Dream keeps rollin' on
Sunday, March 09, 2008MIKE BOLTONNews staff writer
OXFORD --
Asteady stream of motor homes and travel trailers with tags from states such as Oregon, Virginia, Georgia, South Carolina and Tennessee was exiting Interstate 20 and pulling into the four-acre parking lot of the $8.1 million Dandy RV Superstore.
As Jim Cooley watched from his second-story office window overlooking the lot, he couldn't help but smile.
His idea of a creating a destination for current and potential owners of recreational vehicles has piqued the interest of the thousands of motorists who pass by this new, gigantic facility just off exit 188 on I-20 each day.
It also has piqued the interest of a curious RV industry that wants to see how such a facility that is common in locales such as California and Las Vegas will play in Alabama. Although open less than a year, Cooley's bold venture already has landed him on the cover of the December issue of "RV Pro," a bible of the industry.

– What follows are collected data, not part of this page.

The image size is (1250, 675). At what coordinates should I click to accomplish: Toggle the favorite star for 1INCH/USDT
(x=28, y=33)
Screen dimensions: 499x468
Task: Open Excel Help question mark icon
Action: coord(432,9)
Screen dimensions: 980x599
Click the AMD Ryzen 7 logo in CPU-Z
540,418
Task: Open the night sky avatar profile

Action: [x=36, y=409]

The 82,000-square-foot facility on 28 acres next to I-20 can't be ignored by anyone who drives by. In case the more than 400 motor homes and travel trailers on site don't catch a motorist's eye, the gigantic $300,000 message board alongside the interstate will.
The Dandy RV Superstore is a one-stop Wal-Mart of sorts for the RV crowd. It features a 15,500-square-foot Camping World store that that has every gadget imaginable for RV owners.

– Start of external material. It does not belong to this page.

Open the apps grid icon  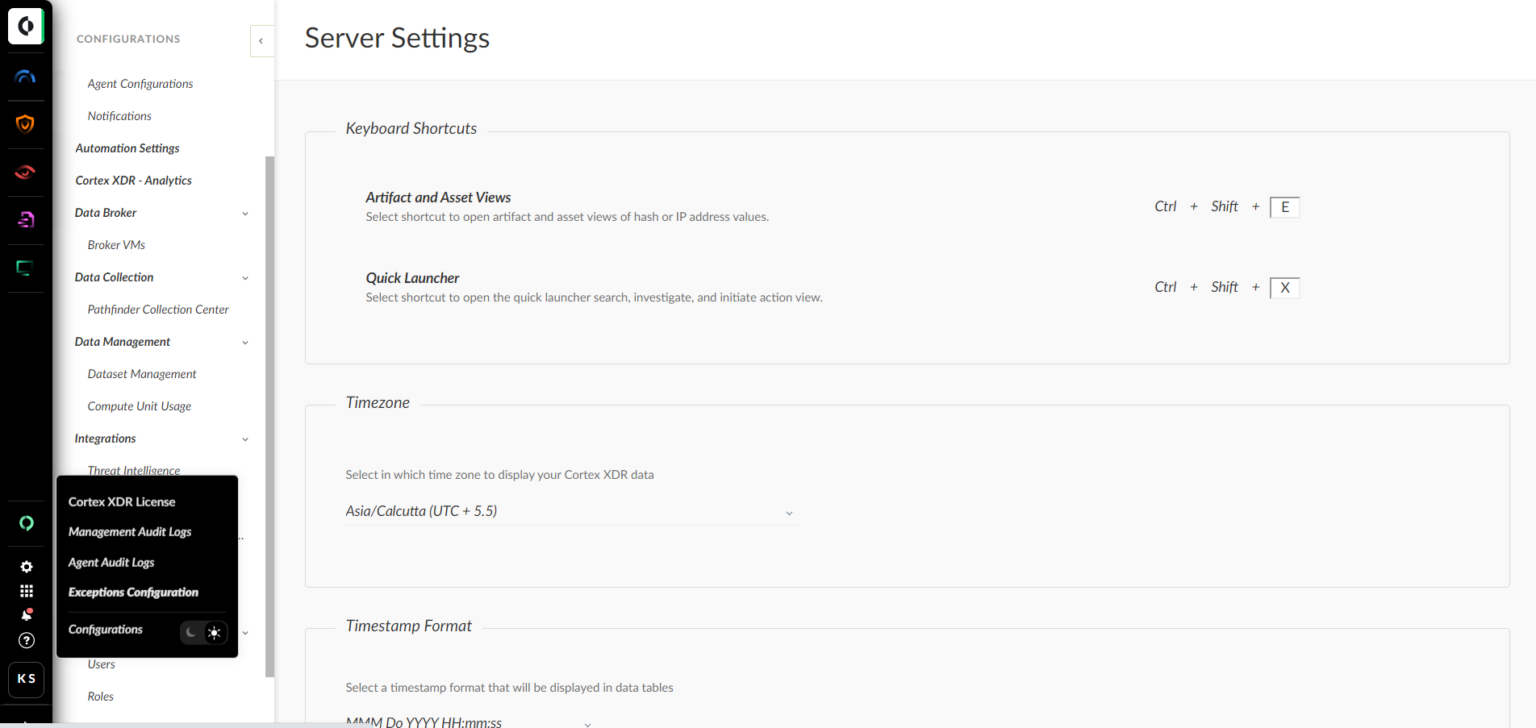click(x=27, y=591)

"It is to RV owners what Bass Pro Shops is to fishermen," Cooley said. "RV owners love the place."
It also houses a 15,000-square-foot recreational vehicle showroom where motor homes and travel trailers are on display; a 40-bay garage where RVs are repaired; and an RV parts warehouse. It has a 54-foot-long paint booth where wrecked RVs can be repaired and painted.
Cooley said construction will begin in the next 30 days on an adjacent $3.1 million, 145-pad KOA campground that will have a swimming pool, putting greens, permanently anchored RVs for rent and four log cabins for rent.
Creating such an RV showplace was 32 years in the making, Cooley said. Before opening in March, Dandy RV spent 22 years as a highly visible fixture just off I-59 in East Lake. In 2006 a fire that started in a customer's RV destroyed much of that facility. Cooley's answer was to finally close down that location and a similar one on I-65 near Clanton and build his dream RV mega-center.
Not being one to brag on his accomplishments, Cooley prefers to laugh about his past rather than talk about the present.
"When I got out of high school I'd get the classifieds out of The Birmingham News looking for RVs for sale and I'd ride around all over Birmingham looking in yards for RVs that might be for sale," he said, laughing. "I'd take them to my house and fix them up and sell them out of the front yard. From 1976 to 1984, I was in the RV fix-`em-up business."
Cooley admits his early years in the RV business were rather crude. He once opened an RV shop near Center Point that had no running water. He put a pump in a nearby creek and washed with creek water the RVs that were for sale.
The Leeds High School graduate says staying focused on a dream is what has led to the creation of the state's largest RV mega-center, but it was customer service that made it possible.
"I was raised in a trailer park in Leeds," he said. "I wanted something else for my life. I was a football fan like everybody else but I didn't worship people like Bear Bryant and Joe Namath.
"I looked up to people like (Wal-Mart founder) Sam Walton. I read everything I could about successful businessmen and how they did business. What I learned is that people like that really have a very simple business philosophy and it is basically this: pay your bills and do the right thing.
"I'll be honest with you. When you sell 1,200 RVs a year like we do, you're going to have two or three lemons in there. We're in the business of selling people their dreams and you've got to make it right. If there's a gray area somewhere, side with the customer. That's not some great idea I came up with. I'm just copying some of the best businesspeople in the world."
Cooley and his wife, Tammie, talked about possibly retiring following the fire at his East Lake facility in 2006 but their dreams wouldn't allow it. He says his inspiration came from his wife.
"I'm the one that wants to go for things and my wife is the cautious one, but this time it was just the opposite," he said. "We had our RV store in East Lake paid for and the one we had on I-65 (near Clanton) paid for and I'm thinking why in the world would I want to build an $8 million place? She said because if I didn't, we'd never be happy."
Cooley says the homework he did before building Dandy RV Superstore was intense. It included him studying similar facilities from California to Maine.
"I knew we had to be highly visible from an interstate but alone that wasn't enough," he said. "People said you need to be at an exit where there is a Cracker Barrel, a Honda dealership, a Toyota dealership and a Harley-Davidson dealership, things like that. Places that draw people off the interstate.
"That's a pretty tall order but that's just what we found here. We have all of those things here at the same exit."
Cooley said an understanding of how RV people think also helped.
"I really didn't worry about losing the customer base we had already established in Birmingham or Clanton because so many times I had seen people drive all the way from Cullman or Tuscaloosa to save $8 on a part if they like you.
"We're already getting people driving here from Atlanta and Tennessee to do business with us."